Excerpted data
----
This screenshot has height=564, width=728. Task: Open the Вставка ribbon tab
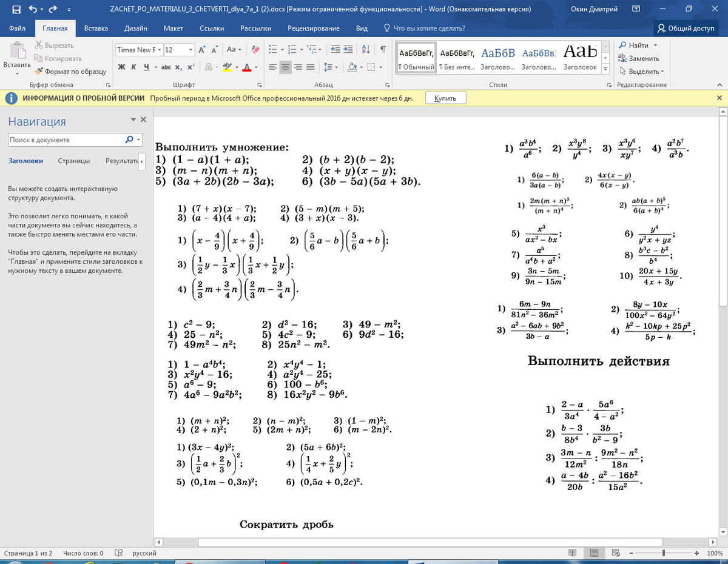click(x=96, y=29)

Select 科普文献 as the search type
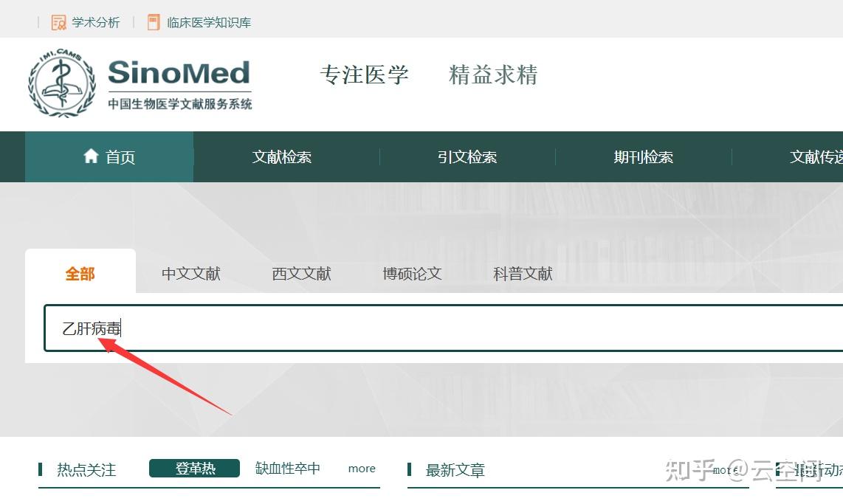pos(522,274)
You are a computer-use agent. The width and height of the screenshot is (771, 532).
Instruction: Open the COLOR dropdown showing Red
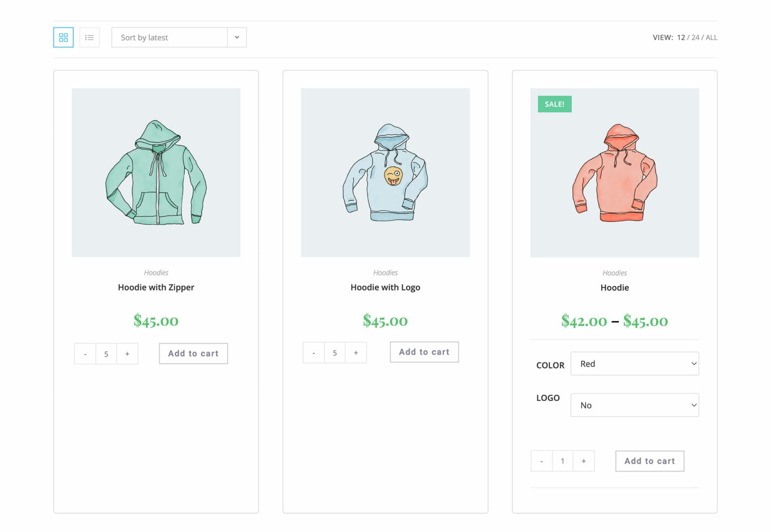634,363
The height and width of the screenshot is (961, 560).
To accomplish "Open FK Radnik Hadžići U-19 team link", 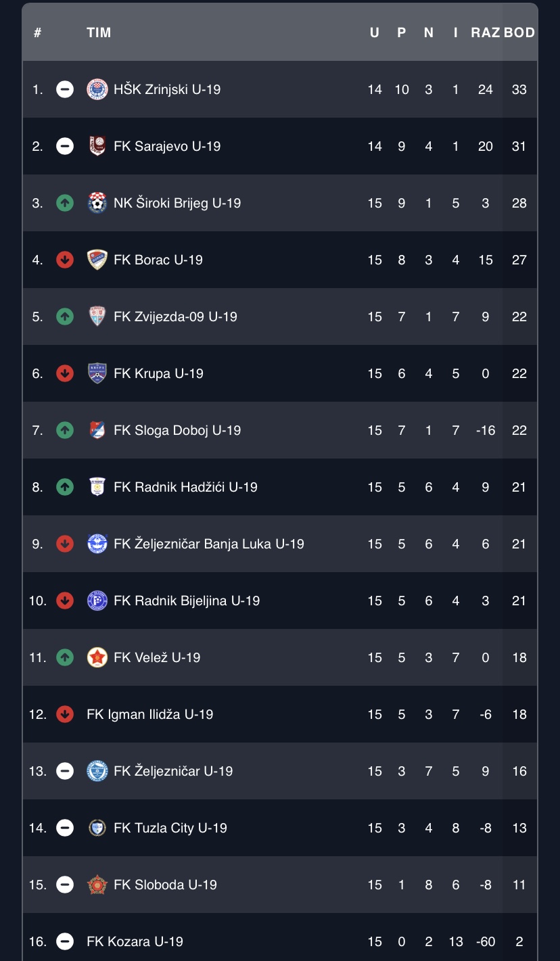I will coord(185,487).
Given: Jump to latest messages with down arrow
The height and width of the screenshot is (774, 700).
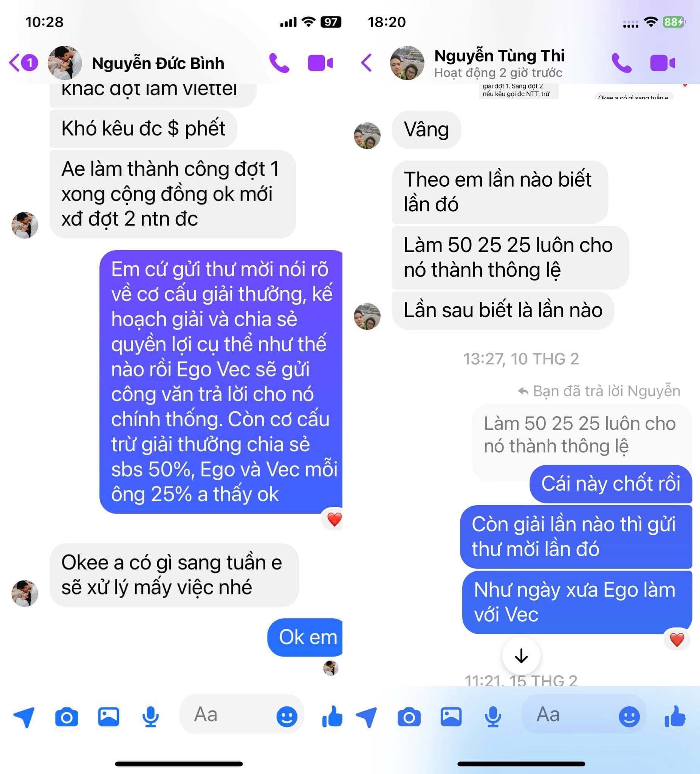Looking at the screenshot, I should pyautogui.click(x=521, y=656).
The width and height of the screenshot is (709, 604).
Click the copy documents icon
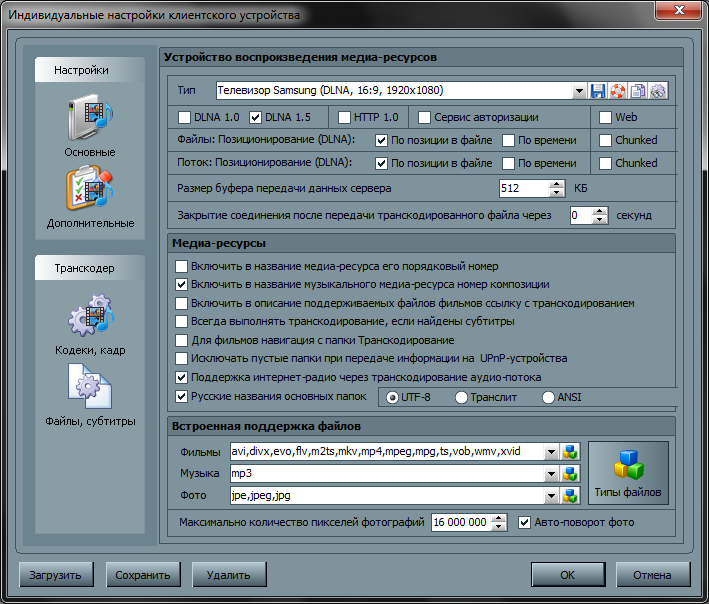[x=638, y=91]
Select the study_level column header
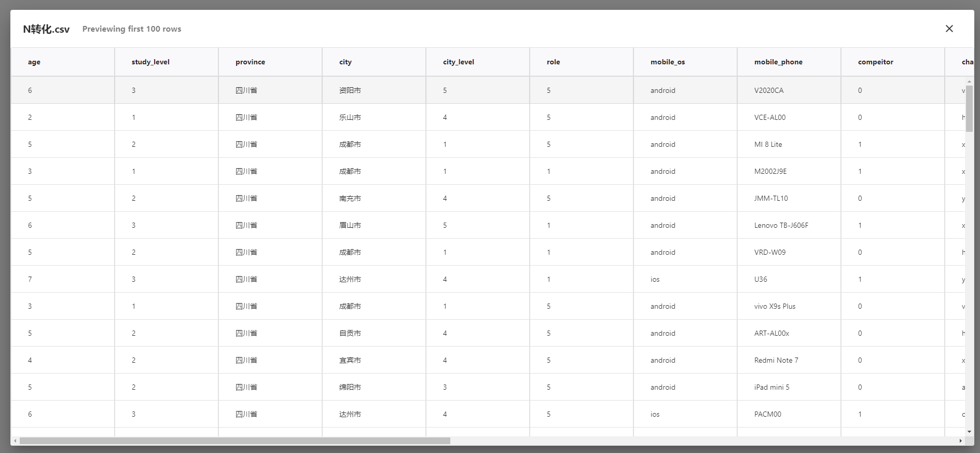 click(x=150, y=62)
----
How to complete this task
Your output should be only the lines from the line with "The width and height of the screenshot is (709, 604)." through the end of the data, exactly as they stand, and no pictures.

Exercise answer
The width and height of the screenshot is (709, 604).
Click the copy documents icon
[x=638, y=91]
Select the study_level column header
 click(x=150, y=62)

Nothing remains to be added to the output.